Setting the derivative to zero gives:

\(x^2(1 + 3 \ln x) = 0\).

Since \(x > 0\), we solve \(1 + 3 \ln x = 0\) to find \(x = e^{-\frac{1}{3}} = \frac{1}{\sqrt{e}}\).

Substituting back into the original equation, \(y = \left( \frac{1}{\sqrt{e}} \right)^3 \ln \left( \frac{1}{\sqrt{e}} \right) = -\frac{1}{3e}\).

Thus, the coordinates of \(M\) are \(\left( \frac{1}{\sqrt{e}}, -\frac{1}{3e} \right)\).

(b) To find the area of the shaded region, we integrate \(y = x^3 \ln x\) from \(x = \frac{1}{2}\) to \(x = 1\).

Using integration by parts, let \(u = \ln x\) and \(dv = x^3 dx\), then \(du = \frac{1}{x} dx\) and \(v = \frac{x^4}{4}\).

The integral becomes:

\(\int x^3 \ln x \, dx = \frac{x^4}{4} \ln x - \int \frac{x^4}{4} \cdot \frac{1}{x} \, dx\).

This simplifies to:

\(\frac{x^4}{4} \ln x - \frac{1}{4} \int x^3 \, dx = \frac{x^4}{4} \ln x - \frac{x^4}{16}\).
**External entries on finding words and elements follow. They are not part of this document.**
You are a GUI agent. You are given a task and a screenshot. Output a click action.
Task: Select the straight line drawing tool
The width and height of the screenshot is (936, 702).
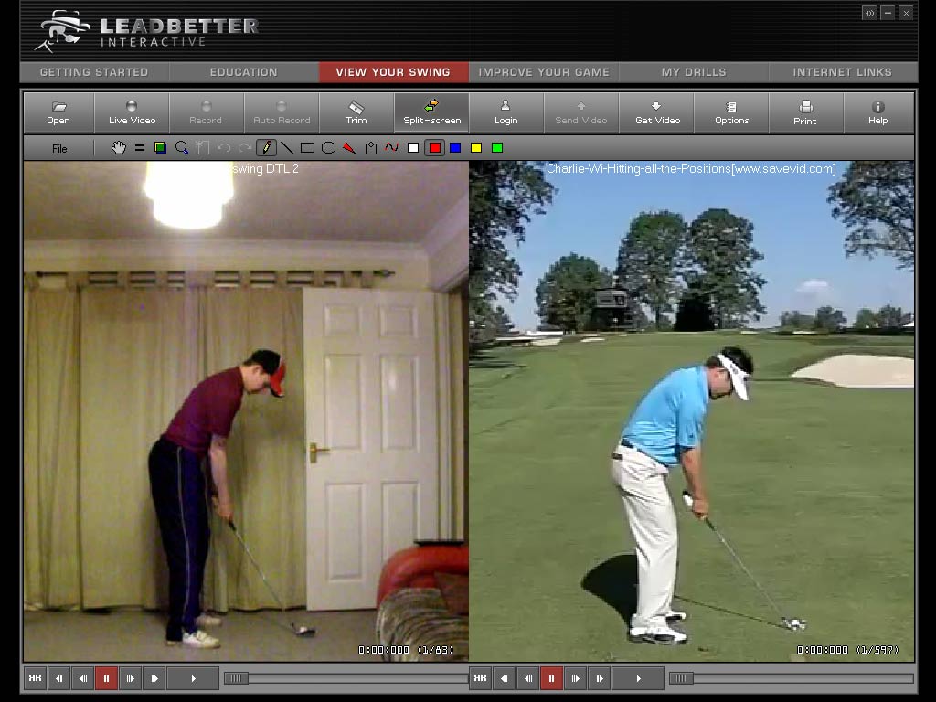(287, 148)
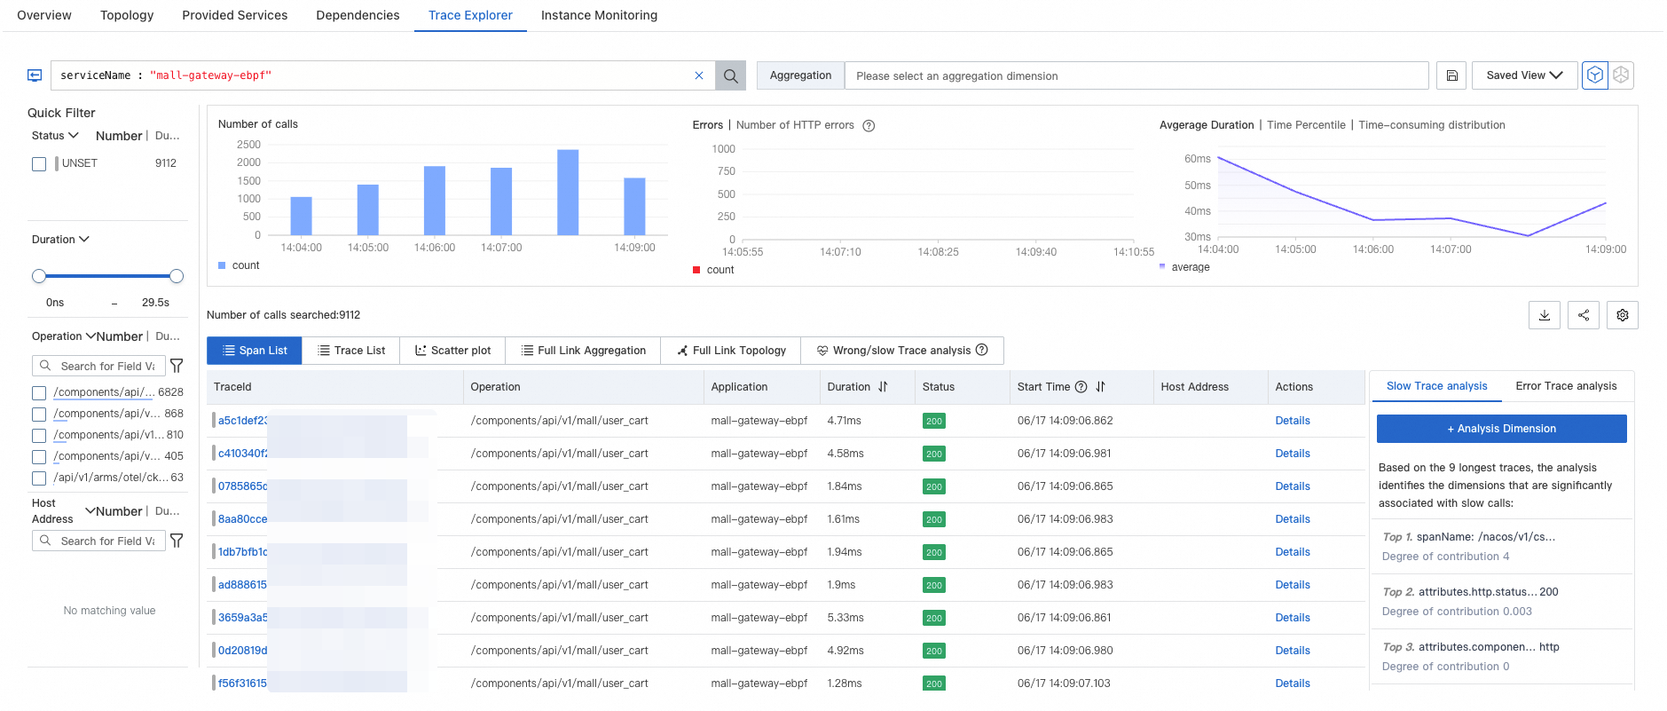
Task: Switch to Scatter plot view
Action: click(452, 351)
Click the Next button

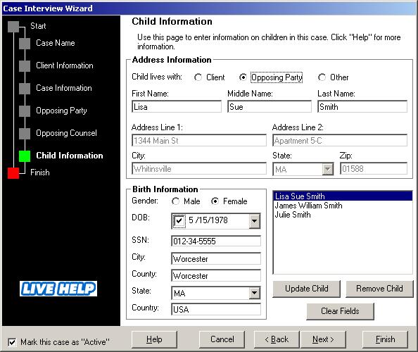pyautogui.click(x=323, y=339)
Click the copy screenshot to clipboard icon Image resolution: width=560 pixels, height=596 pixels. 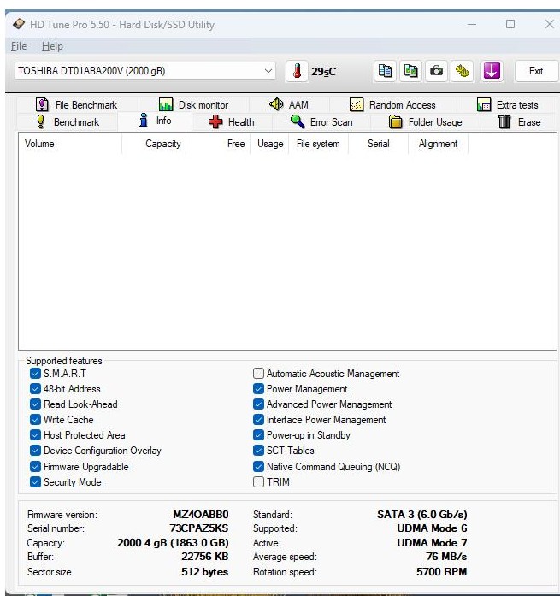click(x=411, y=71)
Evaluating from \(x = \frac{1}{2}\) to \(x = 1\):

\(\left[ \frac{1^4}{4} \ln 1 - \frac{1^4}{16} \right] - \left[ \frac{(\frac{1}{2})^4}{4} \ln \frac{1}{2} - \frac{(\frac{1}{2})^4}{16} \right]\).

This simplifies to:

\(0 - \frac{1}{16} - \left( \frac{1}{64} \ln \frac{1}{2} - \frac{1}{256} \right)\).

Further simplification gives:

\(\frac{15}{256} - \frac{1}{64} \ln 2\).